An epigenome-wide association study (EWAS) is a hypothesis-free scan that tests associations between DNA methylation levels at hundreds of thousands of CpG sites (cytosine–guanine dinucleotides where the cytosine can acquire a methyl group) across the genome and a phenotype of interest — such as chronological age, a disease, or an environmental exposure. Methylation is typically quantified using microarrays (most commonly the Illumina HumanMethylation450 or EPIC/850K BeadChip) or whole-genome bisulfite sequencing, yielding beta-values between 0 and 1 for each site; a linear or logistic regression is then run at every CpG, with correction for multiple testing and for confounders including estimated blood-cell-type proportions.

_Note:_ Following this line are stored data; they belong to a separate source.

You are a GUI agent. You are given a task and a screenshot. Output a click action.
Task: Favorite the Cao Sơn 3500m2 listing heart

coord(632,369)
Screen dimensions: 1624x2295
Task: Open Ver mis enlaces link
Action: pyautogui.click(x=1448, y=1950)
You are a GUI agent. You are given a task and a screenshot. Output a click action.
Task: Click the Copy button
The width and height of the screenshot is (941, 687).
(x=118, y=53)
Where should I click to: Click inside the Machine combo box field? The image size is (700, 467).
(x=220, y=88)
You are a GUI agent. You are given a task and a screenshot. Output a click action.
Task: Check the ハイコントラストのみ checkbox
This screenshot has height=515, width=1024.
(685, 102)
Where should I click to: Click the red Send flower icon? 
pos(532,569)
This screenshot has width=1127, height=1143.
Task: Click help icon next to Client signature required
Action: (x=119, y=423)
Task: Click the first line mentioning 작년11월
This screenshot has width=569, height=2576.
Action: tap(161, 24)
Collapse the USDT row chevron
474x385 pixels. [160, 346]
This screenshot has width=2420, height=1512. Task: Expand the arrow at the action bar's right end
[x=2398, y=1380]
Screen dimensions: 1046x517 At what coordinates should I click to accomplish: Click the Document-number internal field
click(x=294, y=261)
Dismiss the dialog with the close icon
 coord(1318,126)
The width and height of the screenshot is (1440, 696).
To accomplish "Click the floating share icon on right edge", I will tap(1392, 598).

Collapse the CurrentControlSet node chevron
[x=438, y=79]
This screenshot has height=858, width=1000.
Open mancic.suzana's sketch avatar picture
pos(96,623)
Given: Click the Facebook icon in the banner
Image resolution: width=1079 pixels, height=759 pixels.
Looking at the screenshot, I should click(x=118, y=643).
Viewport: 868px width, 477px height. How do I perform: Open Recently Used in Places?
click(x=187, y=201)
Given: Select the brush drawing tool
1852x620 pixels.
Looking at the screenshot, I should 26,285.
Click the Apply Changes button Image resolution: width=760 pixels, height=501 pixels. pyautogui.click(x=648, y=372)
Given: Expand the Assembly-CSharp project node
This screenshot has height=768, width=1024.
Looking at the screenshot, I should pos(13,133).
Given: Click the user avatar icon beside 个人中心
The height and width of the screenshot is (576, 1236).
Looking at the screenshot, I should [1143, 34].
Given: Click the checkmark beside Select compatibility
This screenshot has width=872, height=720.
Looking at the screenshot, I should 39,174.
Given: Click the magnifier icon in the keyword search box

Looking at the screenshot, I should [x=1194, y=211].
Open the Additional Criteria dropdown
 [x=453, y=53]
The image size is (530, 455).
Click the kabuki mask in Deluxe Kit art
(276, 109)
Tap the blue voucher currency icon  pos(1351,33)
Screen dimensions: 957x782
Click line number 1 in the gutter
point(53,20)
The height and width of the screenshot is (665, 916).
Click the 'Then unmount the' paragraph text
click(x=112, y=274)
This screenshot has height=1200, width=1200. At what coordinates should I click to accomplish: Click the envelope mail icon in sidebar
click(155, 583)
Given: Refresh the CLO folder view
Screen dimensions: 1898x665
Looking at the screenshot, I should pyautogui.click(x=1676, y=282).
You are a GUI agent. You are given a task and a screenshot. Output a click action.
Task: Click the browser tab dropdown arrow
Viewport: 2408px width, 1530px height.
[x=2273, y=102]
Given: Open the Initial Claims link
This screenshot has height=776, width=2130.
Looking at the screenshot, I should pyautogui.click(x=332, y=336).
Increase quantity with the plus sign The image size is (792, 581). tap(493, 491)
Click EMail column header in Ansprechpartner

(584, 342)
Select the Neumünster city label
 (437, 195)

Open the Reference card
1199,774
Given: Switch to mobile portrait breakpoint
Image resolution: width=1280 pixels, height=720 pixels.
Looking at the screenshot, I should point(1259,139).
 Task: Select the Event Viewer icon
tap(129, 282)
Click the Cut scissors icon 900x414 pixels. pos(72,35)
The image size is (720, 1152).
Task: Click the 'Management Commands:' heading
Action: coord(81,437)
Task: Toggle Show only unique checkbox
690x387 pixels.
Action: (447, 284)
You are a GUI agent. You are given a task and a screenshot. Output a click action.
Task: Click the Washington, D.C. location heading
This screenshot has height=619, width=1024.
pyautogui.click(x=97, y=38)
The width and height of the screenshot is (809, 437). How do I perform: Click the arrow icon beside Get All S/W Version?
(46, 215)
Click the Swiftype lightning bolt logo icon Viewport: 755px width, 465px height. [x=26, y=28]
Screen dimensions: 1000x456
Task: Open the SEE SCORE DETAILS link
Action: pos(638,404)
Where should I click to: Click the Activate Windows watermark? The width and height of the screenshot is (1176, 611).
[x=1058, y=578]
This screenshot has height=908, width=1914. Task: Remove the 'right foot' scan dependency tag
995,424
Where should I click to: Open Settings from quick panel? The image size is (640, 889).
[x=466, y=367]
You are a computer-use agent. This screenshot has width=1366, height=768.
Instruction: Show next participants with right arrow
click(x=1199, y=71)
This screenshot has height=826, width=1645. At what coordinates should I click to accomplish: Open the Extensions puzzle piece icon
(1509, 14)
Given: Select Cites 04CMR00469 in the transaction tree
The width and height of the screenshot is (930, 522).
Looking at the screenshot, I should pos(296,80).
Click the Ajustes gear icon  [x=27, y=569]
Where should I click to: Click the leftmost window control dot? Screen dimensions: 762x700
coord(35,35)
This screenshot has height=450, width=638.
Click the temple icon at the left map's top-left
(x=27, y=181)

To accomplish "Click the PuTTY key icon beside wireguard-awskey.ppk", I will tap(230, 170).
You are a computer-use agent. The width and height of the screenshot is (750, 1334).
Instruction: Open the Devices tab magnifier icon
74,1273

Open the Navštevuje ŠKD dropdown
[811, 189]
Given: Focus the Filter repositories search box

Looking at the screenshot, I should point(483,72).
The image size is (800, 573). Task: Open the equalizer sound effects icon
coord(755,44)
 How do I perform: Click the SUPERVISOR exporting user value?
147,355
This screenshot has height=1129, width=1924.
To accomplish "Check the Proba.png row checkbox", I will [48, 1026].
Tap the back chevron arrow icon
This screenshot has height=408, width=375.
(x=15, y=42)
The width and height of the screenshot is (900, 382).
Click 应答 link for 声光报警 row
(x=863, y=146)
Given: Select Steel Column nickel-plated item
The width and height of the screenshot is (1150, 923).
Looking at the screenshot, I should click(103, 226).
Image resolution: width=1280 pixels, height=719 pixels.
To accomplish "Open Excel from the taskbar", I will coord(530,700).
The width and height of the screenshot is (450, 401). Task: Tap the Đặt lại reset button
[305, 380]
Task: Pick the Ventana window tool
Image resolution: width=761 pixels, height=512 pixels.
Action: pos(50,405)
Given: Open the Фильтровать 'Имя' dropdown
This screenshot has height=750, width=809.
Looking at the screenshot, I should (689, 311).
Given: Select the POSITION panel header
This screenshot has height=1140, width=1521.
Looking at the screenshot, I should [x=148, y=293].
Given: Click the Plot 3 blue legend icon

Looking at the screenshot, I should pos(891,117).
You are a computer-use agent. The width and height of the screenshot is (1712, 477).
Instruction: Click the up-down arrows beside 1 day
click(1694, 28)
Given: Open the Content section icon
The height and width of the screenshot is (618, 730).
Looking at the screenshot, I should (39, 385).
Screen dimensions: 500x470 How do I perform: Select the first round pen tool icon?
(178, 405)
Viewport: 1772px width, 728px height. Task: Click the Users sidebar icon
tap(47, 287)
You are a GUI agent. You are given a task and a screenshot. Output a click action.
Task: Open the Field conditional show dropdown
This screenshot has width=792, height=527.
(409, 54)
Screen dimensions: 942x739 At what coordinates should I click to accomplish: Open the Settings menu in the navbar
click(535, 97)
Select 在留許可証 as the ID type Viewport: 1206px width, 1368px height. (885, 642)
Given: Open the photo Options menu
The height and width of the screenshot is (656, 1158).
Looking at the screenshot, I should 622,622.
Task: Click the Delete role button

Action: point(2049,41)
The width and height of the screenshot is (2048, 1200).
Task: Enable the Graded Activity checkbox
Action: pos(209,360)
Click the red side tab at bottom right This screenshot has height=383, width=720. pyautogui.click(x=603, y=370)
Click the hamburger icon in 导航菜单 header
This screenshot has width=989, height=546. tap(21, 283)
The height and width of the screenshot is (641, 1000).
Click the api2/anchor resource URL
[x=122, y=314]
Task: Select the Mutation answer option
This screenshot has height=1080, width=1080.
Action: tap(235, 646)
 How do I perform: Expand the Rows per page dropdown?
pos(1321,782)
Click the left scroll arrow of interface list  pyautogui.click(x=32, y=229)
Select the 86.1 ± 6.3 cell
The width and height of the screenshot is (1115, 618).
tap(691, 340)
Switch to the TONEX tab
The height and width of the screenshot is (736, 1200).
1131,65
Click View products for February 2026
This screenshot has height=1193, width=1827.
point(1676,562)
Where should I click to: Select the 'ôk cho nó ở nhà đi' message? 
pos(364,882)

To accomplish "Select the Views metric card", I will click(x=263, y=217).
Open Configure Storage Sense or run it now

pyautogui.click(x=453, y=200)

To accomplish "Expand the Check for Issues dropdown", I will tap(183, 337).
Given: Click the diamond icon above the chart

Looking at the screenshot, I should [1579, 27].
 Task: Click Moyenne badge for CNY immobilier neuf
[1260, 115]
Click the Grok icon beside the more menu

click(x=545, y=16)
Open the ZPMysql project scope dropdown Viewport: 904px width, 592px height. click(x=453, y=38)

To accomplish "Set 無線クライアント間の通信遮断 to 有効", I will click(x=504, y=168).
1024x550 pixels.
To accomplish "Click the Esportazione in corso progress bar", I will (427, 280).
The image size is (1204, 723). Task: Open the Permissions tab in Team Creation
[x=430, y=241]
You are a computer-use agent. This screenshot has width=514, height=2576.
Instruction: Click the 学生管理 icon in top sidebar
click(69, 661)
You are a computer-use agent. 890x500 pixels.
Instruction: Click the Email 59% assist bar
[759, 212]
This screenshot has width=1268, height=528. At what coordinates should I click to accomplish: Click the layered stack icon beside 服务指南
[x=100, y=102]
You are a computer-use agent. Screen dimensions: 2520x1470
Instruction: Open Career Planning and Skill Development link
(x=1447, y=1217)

In aging research, EWAS generated many of the CpG training sets that underlie first-generation epigenetic clocks: Hannum et al. (2013) used methylation data from 656 blood samples spanning ages 19–101 to identify 71 age-associated CpGs that predicted biological age with high accuracy in independent cohorts, and similar approaches led to Horvath's 353-CpG pan-tissue clock. The EWAS Catalog (Battram et al., 2022) aggregates over 1.7 million associations from more than 2,600 EWAS — including both peer-reviewed publications and unpublished scans — enabling lookup of CpG-phenotype links across cohorts. A persistent methodological challenge is reverse causation: a disease or age-related process can itself reshape the methylome, so an observed association does not establish that the CpG change precedes or drives the outcome; Mendelian randomisation and longitudinal designs are increasingly used alongside EWAS to triangulate causal direction.